Continue the forum thread about burying a fire-suppression water tank next to a building, starting right after the last line shown.

• Source:
..............................

# Looking for Ideas for an excavation



## guyute65045 (Nov 23, 2006)

I am getting ready to bury a 10,500 gal water tank for a fire suppression system. The tank is going in the ground 9' from an existing building, the top of the footing is 5'8" below grade(1 foot footing). The dimension of the tank is 13'2" top to bottom, with either 12" of stone under it or on undisturbed soil, there is a 4' round sump station located 5-10' away from it/building that is 4'8" deeper than the bottom of the tank. 
My question is this: the tank was supposed to go in back in the early part of sept when the water table was much lower, but the engineers and precast co have been redesigning if for the last month and a half and the water table is up substantially, finish grade on top of the tank is 410' and the water table is at 394.
I need to make sure that the building does not shift but with the water up I am worried about the 45* slope leading up to the existing footing is going to undermine. Driving sheet piling will cost 22K, I was going to underpin the corner originally, but with the water up that doesn't seem like a good idea. I obviously will de water and drop the table some, but am nervous about the proximity of the building. It is up to me for BMP to design the support.
Any ideas?
to add insult to injury the engineers wont answer the questin how much ground cover over the tank.:laughing: I guess it is not that important

Thanks in advance.
John


----------



## tgeb (Feb 9, 2006)

Two options come to mind;

Move the excavation further away from the foundation.

Install 2 smaller tanks.


----------



## cexcavation (Apr 17, 2008)

..............................

• Data extract:
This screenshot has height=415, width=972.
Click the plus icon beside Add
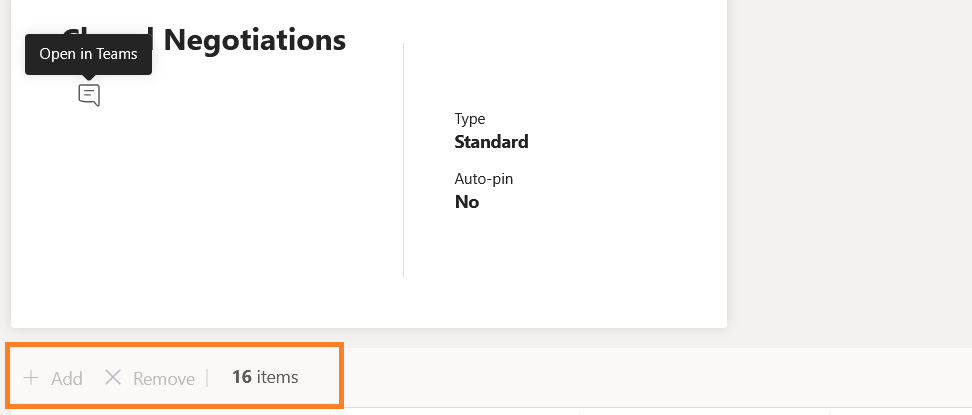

..............................

• Result:
How long is this thing? If it is not too long, you may be able to build some sort of shoring by driving a few pilings to prevent shifting. From there, anchor the pilings back towards the building. Erosion is mainly what you would be fighting if the soil is native compacted. If you can keep the bottom from blowing out, you should be fine. Set the tank, and then backfill a few feet at at time. Pull your shoring up in increments as you backfill. Once backfilled, pull the pilings out (could be 3" sch 80pipe with tapered ends). All I can say is I am glad it is you and not me. Precision work and high water tables should not be said in the same sentence.

Good Luck!!!


----------



## oldfrt (Oct 10, 2007)

Probably know this already,but that tank should be filled first if backfilling with wet soil.
Or she'll pop up like a fart in a bathtub.


----------



## Kgmz (Feb 9, 2007)

How big is this tank? 

Width and length, already know it is 13'2" tall. I am guessing 10' wide x 12' long x 12' high internally.

How much area is there to put in a tank? 

Just wondering if there were space constraints, and that is why you went with a precast tank. If there is enough space I would have gone with Xerxes or Containment Solutions fiberglass tank. Then you wouldn't have to go quite as deep, and much easier to install.

Also is this a drive-on tank. Strong top able to take the weight of a vehicle driving over it, or are they going to do something so this could never happen.

What kind of soils?

This answer will help with your question, and I would use a slide rail shoring system instead of sheet piling. A lot less money to rent and you slide it down and add panels as you dig it out, and no need to slope the excavation.


----------



## PipeGuy (Oct 8, 2004)

guyute65045 said:


> ...a 10,500 gal water tank...is 13'2" top to bottom...[and]a 4' round sump station.....4'8" deeper than the bottom of the tank. My question is this: the engineers and precast co have been redesigning it...Any ideas?


What is "it"? A 12' diameter precast manhole with an anti-flotation base? A vault? If I'm understanding right you need to dig a hole about 18' deep only 9' away from a 6' deep footing.

I just got a quote for a 30K gallon fiberglass cistern from here http://www.darcoinc.com/fire-cisterns.html . It seemed reasonably priced. A 10K model might save you several vertical feet of excavation and eliminate the need for a big crane. Maybe you could stick-sheet the excavation with timber walers and random width boards and leave it in-place upon backfill? In decent soil you oghta' be able to that pretty quick.


----------



## rino1494 (Jan 31, 2006)

Drive in some 6x6 posts and stick a road plate in front of them or some 3/4" plywood.


----------



## cexcavation (Apr 17, 2008)

rino1494 said:


> Drive in some 6x6 posts and stick a road plate in front of them or some 3/4" plywood.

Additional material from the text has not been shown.